═══ Input material ═══

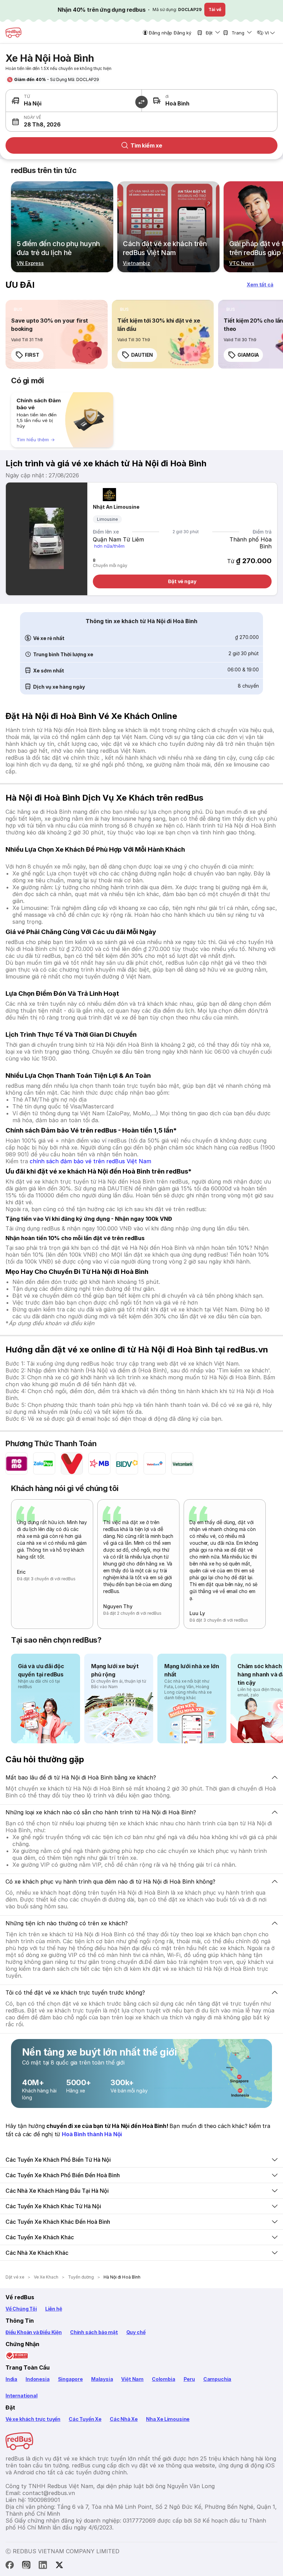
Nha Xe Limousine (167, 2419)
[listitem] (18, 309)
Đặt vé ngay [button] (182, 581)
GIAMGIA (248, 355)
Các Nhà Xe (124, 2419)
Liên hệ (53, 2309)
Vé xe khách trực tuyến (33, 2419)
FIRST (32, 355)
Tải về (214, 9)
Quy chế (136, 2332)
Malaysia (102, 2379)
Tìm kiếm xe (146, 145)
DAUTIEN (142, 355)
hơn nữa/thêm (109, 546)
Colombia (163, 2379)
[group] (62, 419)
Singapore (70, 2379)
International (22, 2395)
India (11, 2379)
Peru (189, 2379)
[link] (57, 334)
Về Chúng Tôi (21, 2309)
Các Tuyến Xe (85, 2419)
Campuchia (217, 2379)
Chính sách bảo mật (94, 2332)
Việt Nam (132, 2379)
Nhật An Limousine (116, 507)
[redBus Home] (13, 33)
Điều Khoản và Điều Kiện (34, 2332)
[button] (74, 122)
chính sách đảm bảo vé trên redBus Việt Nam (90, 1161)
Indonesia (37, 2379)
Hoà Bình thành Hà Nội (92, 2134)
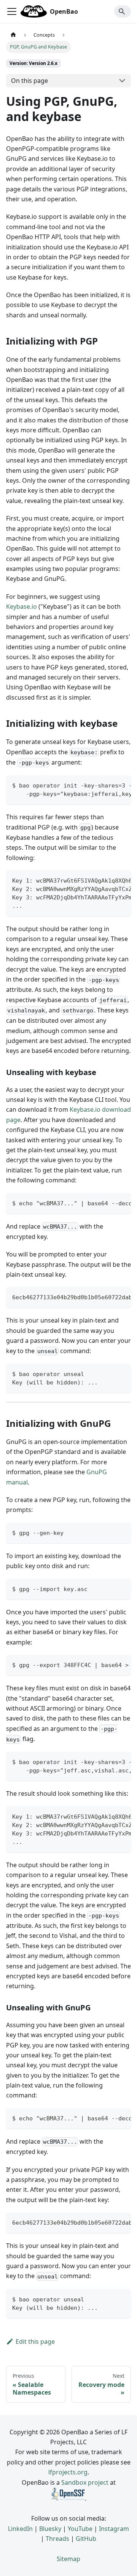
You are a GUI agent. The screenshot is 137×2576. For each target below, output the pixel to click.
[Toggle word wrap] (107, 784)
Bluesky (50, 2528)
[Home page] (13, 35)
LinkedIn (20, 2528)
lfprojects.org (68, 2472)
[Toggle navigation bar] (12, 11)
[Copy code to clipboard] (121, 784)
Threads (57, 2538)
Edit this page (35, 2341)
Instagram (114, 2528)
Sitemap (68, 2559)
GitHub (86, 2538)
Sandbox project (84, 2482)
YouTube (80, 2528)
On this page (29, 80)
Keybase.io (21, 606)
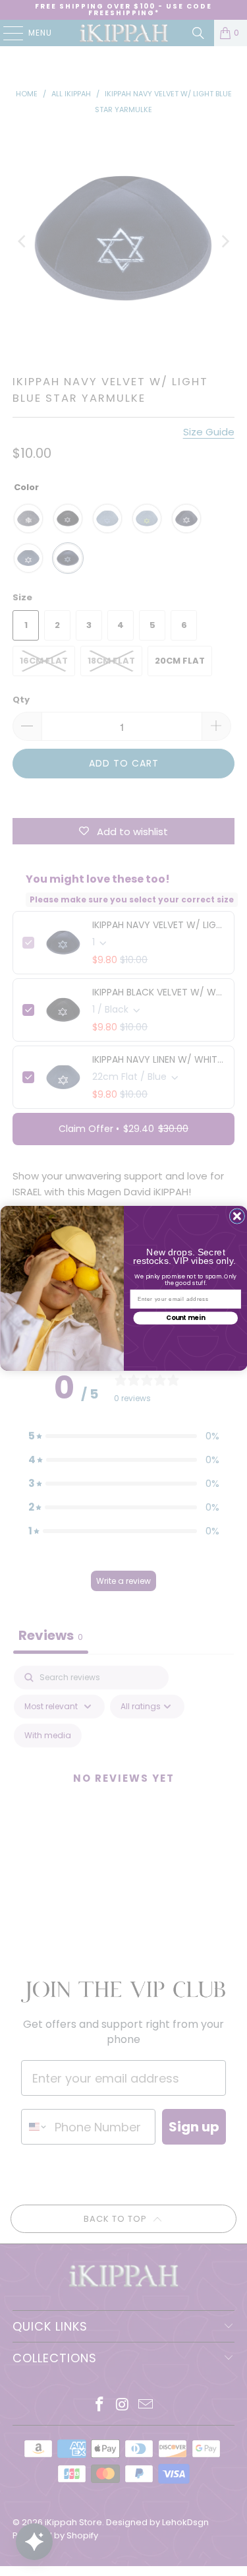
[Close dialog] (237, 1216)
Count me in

═══

How to complete this task: For the string "sách", filter the data and copy out each line where it occurs.

Answer space:
Chính sách bảo mật (94, 2332)
chính sách đảm bảo vé trên redBus Việt Nam (90, 1161)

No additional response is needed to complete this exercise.